Tuesday, August 17, 2021                              (today’s lectionary)

Late night adventures with Gideon and his mighty ten

The story.

Gideon’s dad Joash worships the idol Baal, but Gideon … doesn’t? He certainly did not after his encounter with the angel.

The angel of the Lord came and sat under the oak tree that belonged to Joash, watching Gideon threshing wheat in the winepress to hide it from the Midianites. “God is with you, O mighty warrior!”

Who, me? And by the way, pardon me, my Lord, but what kind of God is this, who leaves us to all these disasters brought on by the Midianites?

God seemed pleased by Gideon’s brash words.

Go in the strength that is yours. Go and save Israel. It is I who send you.

Gideon begins to shake in his sandals. Who, me?

My clan’s the weakest in Manasseh and I’m the runt of the litter.

This conversation under the terebinth is recorded in Hebrew history, and it is very funny.

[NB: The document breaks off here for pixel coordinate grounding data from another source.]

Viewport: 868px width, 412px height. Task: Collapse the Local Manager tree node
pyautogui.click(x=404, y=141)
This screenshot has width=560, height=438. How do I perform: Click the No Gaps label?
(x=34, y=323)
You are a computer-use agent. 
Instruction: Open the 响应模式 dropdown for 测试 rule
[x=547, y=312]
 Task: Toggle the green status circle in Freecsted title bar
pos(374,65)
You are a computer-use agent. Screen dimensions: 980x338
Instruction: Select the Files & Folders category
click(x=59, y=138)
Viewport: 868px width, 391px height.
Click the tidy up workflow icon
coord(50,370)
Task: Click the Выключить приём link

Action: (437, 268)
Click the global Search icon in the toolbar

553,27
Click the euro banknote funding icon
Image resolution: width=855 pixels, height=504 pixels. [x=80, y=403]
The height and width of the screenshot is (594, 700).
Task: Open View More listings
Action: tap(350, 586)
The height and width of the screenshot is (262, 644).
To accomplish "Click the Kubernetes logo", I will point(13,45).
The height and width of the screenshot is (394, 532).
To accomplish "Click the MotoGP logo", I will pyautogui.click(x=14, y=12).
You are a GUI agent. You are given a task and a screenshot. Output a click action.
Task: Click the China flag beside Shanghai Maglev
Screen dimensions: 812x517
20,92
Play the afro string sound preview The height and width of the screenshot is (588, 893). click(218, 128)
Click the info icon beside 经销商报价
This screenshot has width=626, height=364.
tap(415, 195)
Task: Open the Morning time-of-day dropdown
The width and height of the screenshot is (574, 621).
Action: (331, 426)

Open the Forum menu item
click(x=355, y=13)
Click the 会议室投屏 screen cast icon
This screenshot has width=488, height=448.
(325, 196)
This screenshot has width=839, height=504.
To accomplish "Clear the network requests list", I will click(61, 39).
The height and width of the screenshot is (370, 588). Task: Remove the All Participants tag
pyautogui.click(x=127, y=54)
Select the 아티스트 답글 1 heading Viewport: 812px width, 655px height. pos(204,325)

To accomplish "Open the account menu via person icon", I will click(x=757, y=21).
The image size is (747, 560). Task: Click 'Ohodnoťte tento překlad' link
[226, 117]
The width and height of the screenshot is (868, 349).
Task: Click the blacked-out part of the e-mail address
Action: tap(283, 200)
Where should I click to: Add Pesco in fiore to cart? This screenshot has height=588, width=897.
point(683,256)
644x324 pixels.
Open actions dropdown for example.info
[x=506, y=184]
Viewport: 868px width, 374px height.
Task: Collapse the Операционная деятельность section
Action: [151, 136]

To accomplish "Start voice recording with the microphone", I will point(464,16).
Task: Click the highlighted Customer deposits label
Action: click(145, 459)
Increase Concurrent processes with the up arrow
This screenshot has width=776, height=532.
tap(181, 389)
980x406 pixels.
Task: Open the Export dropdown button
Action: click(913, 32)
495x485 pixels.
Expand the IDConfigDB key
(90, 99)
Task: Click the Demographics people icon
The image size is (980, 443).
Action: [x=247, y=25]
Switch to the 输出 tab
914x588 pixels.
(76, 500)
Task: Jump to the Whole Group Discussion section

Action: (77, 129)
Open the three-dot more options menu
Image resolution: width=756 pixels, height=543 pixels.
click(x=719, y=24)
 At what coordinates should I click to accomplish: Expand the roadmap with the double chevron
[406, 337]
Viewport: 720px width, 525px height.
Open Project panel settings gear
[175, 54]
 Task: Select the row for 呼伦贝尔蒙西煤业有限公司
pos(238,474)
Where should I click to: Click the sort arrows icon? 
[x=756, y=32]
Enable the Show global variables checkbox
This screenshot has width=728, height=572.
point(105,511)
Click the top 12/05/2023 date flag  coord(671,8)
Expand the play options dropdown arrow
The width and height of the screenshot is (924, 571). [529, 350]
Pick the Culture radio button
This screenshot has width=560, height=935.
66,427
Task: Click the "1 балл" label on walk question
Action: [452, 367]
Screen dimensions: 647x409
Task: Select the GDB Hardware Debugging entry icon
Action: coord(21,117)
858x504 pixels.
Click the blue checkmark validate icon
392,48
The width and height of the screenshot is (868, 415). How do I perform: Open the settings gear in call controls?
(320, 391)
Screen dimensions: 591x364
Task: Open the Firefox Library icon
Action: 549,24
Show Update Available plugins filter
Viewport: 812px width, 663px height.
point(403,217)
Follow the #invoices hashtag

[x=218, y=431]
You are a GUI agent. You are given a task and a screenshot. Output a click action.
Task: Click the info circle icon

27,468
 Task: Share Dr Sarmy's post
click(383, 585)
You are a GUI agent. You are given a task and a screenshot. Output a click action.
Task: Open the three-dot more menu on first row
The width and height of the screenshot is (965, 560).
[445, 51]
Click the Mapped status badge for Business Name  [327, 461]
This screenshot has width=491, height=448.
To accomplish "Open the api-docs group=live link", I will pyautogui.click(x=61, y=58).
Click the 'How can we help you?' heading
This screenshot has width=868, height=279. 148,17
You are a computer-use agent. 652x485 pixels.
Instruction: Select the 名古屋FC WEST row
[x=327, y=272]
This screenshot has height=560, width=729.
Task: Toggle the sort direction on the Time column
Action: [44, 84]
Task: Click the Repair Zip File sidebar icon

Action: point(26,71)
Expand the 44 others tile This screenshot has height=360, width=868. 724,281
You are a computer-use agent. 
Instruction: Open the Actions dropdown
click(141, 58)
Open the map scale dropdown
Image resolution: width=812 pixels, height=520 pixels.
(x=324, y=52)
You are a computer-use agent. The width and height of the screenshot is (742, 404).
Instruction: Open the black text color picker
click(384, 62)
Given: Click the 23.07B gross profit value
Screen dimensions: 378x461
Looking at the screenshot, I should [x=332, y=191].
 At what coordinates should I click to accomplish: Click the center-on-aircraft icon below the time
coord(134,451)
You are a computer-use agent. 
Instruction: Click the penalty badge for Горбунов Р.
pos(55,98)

The angel of the Lord must not have been listening very well to Gideon’s protests. As with Moses, God sees something of which Gideon has no clue.

I shall be with you, and you will cut down Midian to the last man.

Gideon asks a favor of the Lord, asks him to wait a few moments while he goes to prepare a sacrifice. The angel of the Lord agrees.

I’ll wait till you get back.

Gideon prepared a meal for the angel from young goat meat, unleavened tortillas and broth. But the angel didn’t eat.

“Take the meat and bread, place them on that rock, and pour the broth on them.” Then the angel of God stretched out the tip of his stick. He touched the meat and bread, and fire broke out of the rock and burned it up, while the angel of God slipped out of sight.

Gideon was upset and frightened because now he knew for sure he had been speaking with God’s messenger.

But God reassured him. “Careful, now. Don’t panic. You won’t die.” Gideon built an altar and named it Yahweh-Shalom, which means “God’s Peace.”

The lectionary doesn’t tell the rest of the story. That night God got in Gideon’s face again.

Take the second bull from your father’s herd, the one who is seven years old. Tear down your father’s altar to Baal and cut down the Asherah pole beside it. Then build a proper altar to the Lord your God, and using the wood of the Asherah pole, offer the second bull as a burnt offering.”

No doubt losing this bull would greatly dismay his dad. But Gideon was not about to stop now. He waited till everyone was asleep except ten servants he told to wait up with him, and did the work commanded by the Lord. And in the morning the people of the town, along with Gideon’s family, awoke to find Baal’s altar torn down, the Asherah pole gone and the bull burning away on the new altar. Shocked they were! It took only a short investigation to find the culprit.

The angry crowd insisted Joash bring out Gideon to be executed, but Joash stood up for his son. Something must have happened to Joash during the night as well.

Joash shouted above the tumult of the hostile crowd: “Are you going to plead Baal’s cause? Are you trying to save him? Whoever fights for Baal shall be put to death by morning!”

Then Joash was given just the right words to say.

“If Baal really is a god, he can defend himself when someone breaks down his altar.”

Ha! Everyone seemed to agree with that. That day they gave Gideon a nickname, Jerub-Baal, which means, “Let Baal contend with him.” Gideon kept that nickname the rest of his life, which was marked both by more doubt and more impossible, God-given victories over the Midians. Baal never did do any damage to God’s Gideon, the quiet young man He met under his dad’s oak tree one fateful day in the desert.

Kindness and truth shall meet; justice and peace shall kiss. Truth shall spring out of the earth, and the Lord will speak of peace to his people.